Suzannah Ibsen, on the other hand, preferred to keep a low profile. She suffered from rheumatism, so she stayed in her own cosy sitting room, where she would read all day. She was, nonetheless, highly political and would gather her feminist activist friends around her to discuss the current issues of women’s suffrage.
I was fascinated to know if Dr. Ibsen was as radical in his own marriage as in the one’s he wrote about. Ragnhild explained that as far as anyone can tell, the Ibsens had a warm and equal marriage, and Henrik allowed his wife all the independence of speech and behaviour he allowed his female characters.
It has been said that Suzannah nannied her husband, occasionally having to force the pen into his hand. Despite her own reticence to be seen in public, she was a strong character and, Ibsen admitted more than once, his greatest support. She was also the inspiration for many of Ibsen’s famous characters and was so like Mother Åse from Peer Gynt that, when Ibsen read the play to his family, his son Sigurd apparently cried out “that’s Mama!”’
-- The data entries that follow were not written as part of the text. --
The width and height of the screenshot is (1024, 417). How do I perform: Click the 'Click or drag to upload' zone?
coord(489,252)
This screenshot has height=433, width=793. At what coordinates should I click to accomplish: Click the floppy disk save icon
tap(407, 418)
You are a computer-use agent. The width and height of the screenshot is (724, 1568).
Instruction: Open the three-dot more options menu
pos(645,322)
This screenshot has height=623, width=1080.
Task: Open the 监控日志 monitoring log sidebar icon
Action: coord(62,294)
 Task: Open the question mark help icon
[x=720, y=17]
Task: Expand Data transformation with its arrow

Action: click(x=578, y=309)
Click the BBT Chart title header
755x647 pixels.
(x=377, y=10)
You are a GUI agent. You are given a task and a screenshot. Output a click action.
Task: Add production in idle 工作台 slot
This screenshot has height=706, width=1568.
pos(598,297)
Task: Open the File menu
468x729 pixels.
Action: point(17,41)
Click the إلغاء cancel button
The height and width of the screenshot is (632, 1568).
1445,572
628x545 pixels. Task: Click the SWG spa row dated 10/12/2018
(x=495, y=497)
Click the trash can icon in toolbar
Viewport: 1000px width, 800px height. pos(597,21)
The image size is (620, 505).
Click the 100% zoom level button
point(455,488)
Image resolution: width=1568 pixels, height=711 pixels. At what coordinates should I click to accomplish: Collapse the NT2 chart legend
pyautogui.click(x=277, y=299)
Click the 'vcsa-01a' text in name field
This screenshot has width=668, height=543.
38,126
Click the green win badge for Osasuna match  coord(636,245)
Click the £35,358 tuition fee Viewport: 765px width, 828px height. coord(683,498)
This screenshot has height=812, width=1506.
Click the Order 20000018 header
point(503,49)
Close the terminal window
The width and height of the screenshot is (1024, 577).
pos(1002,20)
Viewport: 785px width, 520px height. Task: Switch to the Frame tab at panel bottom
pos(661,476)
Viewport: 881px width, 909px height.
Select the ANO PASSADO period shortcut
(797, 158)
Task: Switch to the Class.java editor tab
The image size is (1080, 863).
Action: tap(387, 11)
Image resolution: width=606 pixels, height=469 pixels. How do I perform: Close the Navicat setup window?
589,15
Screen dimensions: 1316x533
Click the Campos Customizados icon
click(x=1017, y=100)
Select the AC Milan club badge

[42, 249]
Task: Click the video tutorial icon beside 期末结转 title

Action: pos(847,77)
Only a two-minute walk from Ibsen’s apartment is The National Theatre. Opened in September 1899, statues of Ibsen and Bjørnstjerne Bjørnson – another popular Norwegian writer, whose daughter would later marry Ibsen’s son – stand proudly before the front entrance. Their names are also engraved in stone on the theatre’s facade, in the company of Danish-Norwegian playwright Ludvig Holberg. There were three official opening performances, productions of the works of each of these three renowned writers. The theatre has staged Ibsen’s plays almost every year since then, and also hosts the biennial International Ibsen Festival.
Now there’s a thought for our next trip to Norway!